*** Kaynak

Bir zamanlar başta prenses, prens ve padişahların giyim, kuşamlarının ham maddesi ipekler olmak üzere Develer, Atlara hatta Fillerle yüklenen değerli eşyalarla birlikte çıkılan ve Çin'den başlayarak önce Anadolu'ya sonra Akdeniz aracılığıyla Avrupa'ya kadar uzanan yolun adıdır ipek yolu.

UNESCO'nun Chang'an-Tianshan koridorunu Dünya Mirası olarak belirlediği bu yolun çıkışından bitmeyen sonunda yaşananların başın çeken en birinci neden ekonomi diye bilinsede içine bin bir gecelerin yaşandığı masallara, hikayelere, unutulmayan anılara ve aşklara da açılan önemli bir yoldur.


İpek Yolu sadece tüccarların değil, aynı zamanda doğudan batıya ve batıdan doğuya bilgelerin, orduların, fikirlerin, dinlerin ve kültürlerin de yolu olmuştur.


Milattan yüzyıllar önce Mısırlılar, daha sonra da Romalılar, Çinlilerden ipek satın almak için çıkılan bu yollar üzerinde nice hanlar, saraylar, bugün ise adları butik hotel, turistik otel, 3, 4, 5 yıldızlı konaklar dizildiğinde ve bunlarda yaşanan onca olay ve aşkların kimi kanlı olaylara, kiminin ise hala dillerde olan mazilere vesile olmuştur, Moğolların ekonomi gelir diye at sırtlarından kilo metrelerce gidip, aydan bile görünen Çin seddini delip, aşarken asıl amaçlarının o surların ardında ki güzeller güzeli prensese ulaşmak olduğu çokta bilinmez, anlatılmaz..

******

Görevler.
**a.** İpek Yolu metninde "Bir zamanlar başta" sözleriyle başlayıp "önemli bir yoldur." sözleriyle biten bölümün tamamını harfi harfine tekrar yazın.
**b.** İpek Yolu metnini iki cümleyle özetleyin.
**c.** İpek Yolu metnini kaldığı yerden devam ettirin.
Verilerin bu çalışmayla hiçbir ilgisi yoktur.

*** Verilen bilgiler

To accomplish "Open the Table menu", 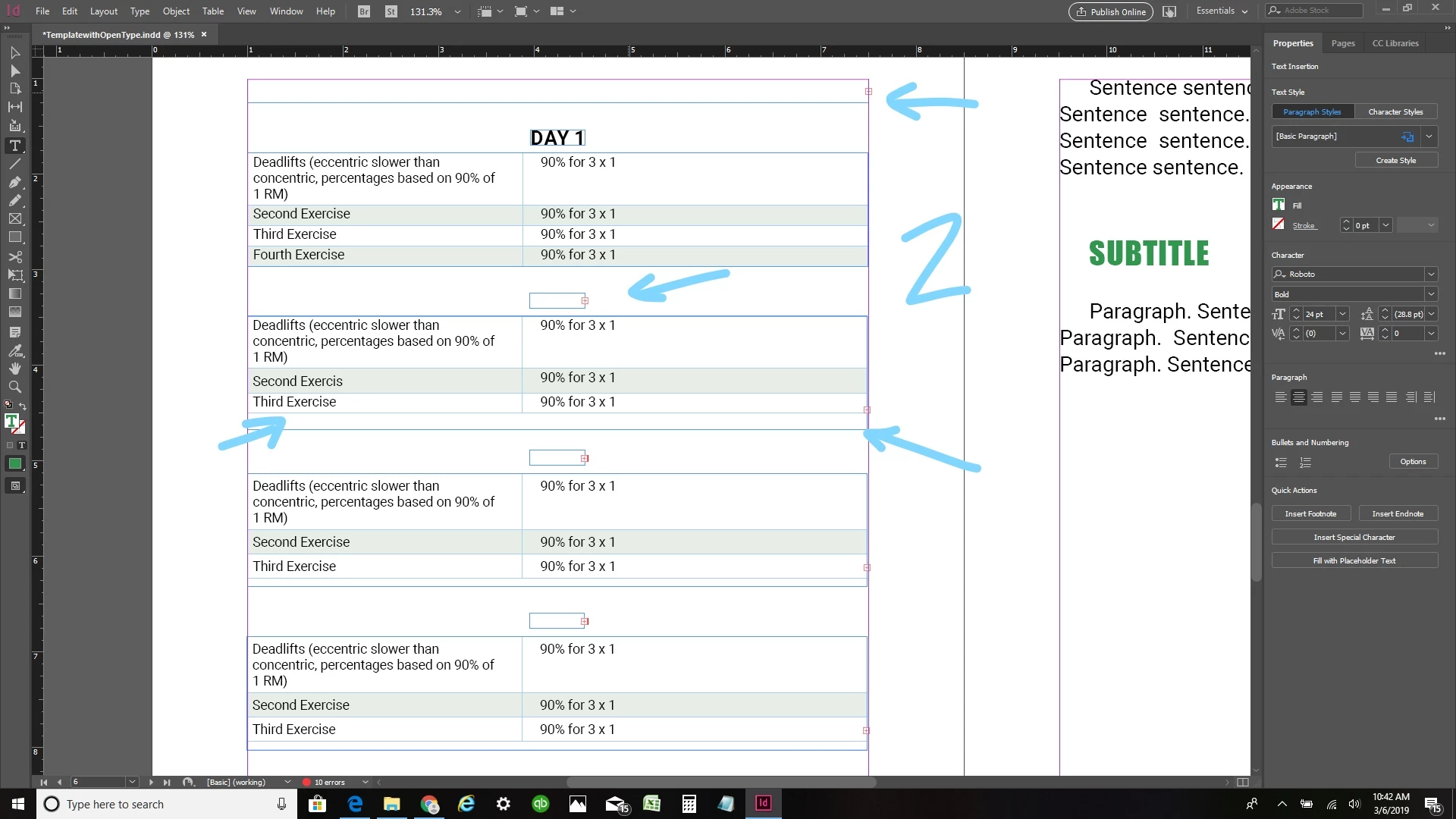I will [x=212, y=11].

******

Alıştırma sonuçları.
**a.**
Bir zamanlar başta prenses, prens ve padişahların giyim, kuşamlarının ham maddesi ipekler olmak üzere Develer, Atlara hatta Fillerle yüklenen değerli eşyalarla birlikte çıkılan ve Çin'den başlayarak önce Anadolu'ya sonra Akdeniz aracılığıyla Avrupa'ya kadar uzanan yolun adıdır ipek yolu.

UNESCO'nun Chang'an-Tianshan koridorunu Dünya Mirası olarak belirlediği bu yolun çıkışından bitmeyen sonunda yaşananların başın çeken en birinci neden ekonomi diye bilinsede içine bin bir gecelerin yaşandığı masallara, hikayelere, unutulmayan anılara ve aşklara da açılan önemli bir yoldur.

**b.** İpek Yolu, Çin'den başlayıp önce Anadolu'ya, sonra Akdeniz aracılığıyla Avrupa'ya uzanan ve başta ipek olmak üzere değerli eşyaların develer, atlar ve fillerle taşındığı bir yoldur. Bu yol yalnızca tüccarların değil, doğu ile batı arasında bilgelerin, orduların, fikirlerin, dinlerin ve kültürlerin de yolu olmuş, ekonominin yanı sıra masallara, hikâyelere ve aşklara da açılmıştır.

**c.**
Bugün Ardahanlıların üzerinde bir istasyonun kurulması için 'Doğu Expresinin Son Durağı Ardahan olsun' dedikleri demir yolu olan İpek Yolu adı verilen güzergâhı izleyen kervanların önünü kesip, saldıranlar, esir alanlar, malarına el koyanlarında aklının, kalplerinin bir köşesinde hep bir aşk, bir güzele ulaşma hesaplarının olduğunu öğrenmek için o saray denen kervansaraylı konaklama merkezlerinin duvarlarına bakıp, okşamak yeter, artar bile.. Çünkü dokunulduğu da o soğuk denen kalp gibi 4 harfli kalelerin duvarlarının her bir taşının bir şeyler anlattığın his eder eğer varsa sol yanınızda atan bir kalp..


Birçok milletin hayatında çok önemli bir yer tutan ipek yumuşaklığında yaşanılan ilişkilerin tuzu biberi olan baharatın acısının da aşk ilişkilerinde gibi acıtsa da yine de doyulmaz tadı olduğunu hala bilinir demi diye sormak bile gereksiz değil mi sizce?..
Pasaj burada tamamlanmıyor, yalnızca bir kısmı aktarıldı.